Doug Hunt's essays examine a large subject close at hand: the city in
which he lives. "Columbia,
Missouri, is a
University town with pretensions to enlightenment, but it is also the capital of
'Little Dixie,'" Hunt says. Since 2003, he has been at work on a series of
five narrative essays that walk the reader forward from Columbia's slavery era to present-day law
enforcement.
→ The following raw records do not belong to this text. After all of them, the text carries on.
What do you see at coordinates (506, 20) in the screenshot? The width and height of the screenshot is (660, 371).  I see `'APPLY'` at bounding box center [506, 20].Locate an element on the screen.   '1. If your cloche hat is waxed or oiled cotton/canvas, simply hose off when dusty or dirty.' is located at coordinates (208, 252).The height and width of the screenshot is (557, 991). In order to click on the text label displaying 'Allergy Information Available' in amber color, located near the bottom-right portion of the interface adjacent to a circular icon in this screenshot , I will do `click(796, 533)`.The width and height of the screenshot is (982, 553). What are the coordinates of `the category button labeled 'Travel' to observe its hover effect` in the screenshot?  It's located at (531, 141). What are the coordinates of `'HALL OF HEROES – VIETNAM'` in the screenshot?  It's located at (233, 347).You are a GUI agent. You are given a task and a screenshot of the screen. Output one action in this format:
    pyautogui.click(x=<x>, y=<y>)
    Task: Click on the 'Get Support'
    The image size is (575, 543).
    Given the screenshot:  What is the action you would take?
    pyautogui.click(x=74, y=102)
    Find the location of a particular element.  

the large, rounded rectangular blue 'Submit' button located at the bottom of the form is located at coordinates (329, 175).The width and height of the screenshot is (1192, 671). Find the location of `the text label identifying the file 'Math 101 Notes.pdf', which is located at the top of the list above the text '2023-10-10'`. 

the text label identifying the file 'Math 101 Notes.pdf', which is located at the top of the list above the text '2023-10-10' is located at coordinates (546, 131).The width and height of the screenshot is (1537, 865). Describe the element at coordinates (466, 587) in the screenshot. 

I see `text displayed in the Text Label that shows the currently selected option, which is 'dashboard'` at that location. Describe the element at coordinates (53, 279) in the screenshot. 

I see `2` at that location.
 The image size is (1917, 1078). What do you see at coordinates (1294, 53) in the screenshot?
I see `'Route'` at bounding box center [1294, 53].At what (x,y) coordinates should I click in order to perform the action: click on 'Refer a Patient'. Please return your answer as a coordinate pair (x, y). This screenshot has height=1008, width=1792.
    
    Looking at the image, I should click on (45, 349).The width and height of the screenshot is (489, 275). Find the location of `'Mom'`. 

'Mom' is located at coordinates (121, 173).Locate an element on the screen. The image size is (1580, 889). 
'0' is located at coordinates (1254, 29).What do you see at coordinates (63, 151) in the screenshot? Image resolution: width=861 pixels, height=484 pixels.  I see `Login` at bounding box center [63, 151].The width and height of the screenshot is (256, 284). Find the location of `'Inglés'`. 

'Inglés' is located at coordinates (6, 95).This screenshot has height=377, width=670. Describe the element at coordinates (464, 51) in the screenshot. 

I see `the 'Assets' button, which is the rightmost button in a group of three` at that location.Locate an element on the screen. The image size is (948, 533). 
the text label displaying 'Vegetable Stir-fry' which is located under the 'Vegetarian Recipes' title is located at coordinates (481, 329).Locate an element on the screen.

In 2004, the Missouri Review published the first of
these essays, "A Course in Applied Lynching," which recounts in
harrowing detail the lynching of a man named James Scott at the edge of the University of Missouri campus in 1923. The essay
was listed as a "notable essay" in that year's Best American Essays.
Now self-published as a short book titled Summary Justice, the essay has
been instrumental in bringing together a coalition of black and white Columbians
who are re-examining Scott's lynching and placing a proper gravestone on his
unmarked grave.
Another group of essays that may lead to a second book illustrate Columbia's social history by focusing on three
generations of its founding family, tracing the town's violent beginnings and
its later attempts to turn away from social and physical violence and become
more democratic and progressive.
Hunt's turn to the non-fiction essay followed a career in academia as a
teacher of composition and the author of a successful series of textbooks with
Houghton Mifflin (The Dolphin Reader, The Riverside Guide to Writing,
The Riverside Anthology of Literature) and an ethnographic study of
teaching and learning, Misunderstanding the Assignment.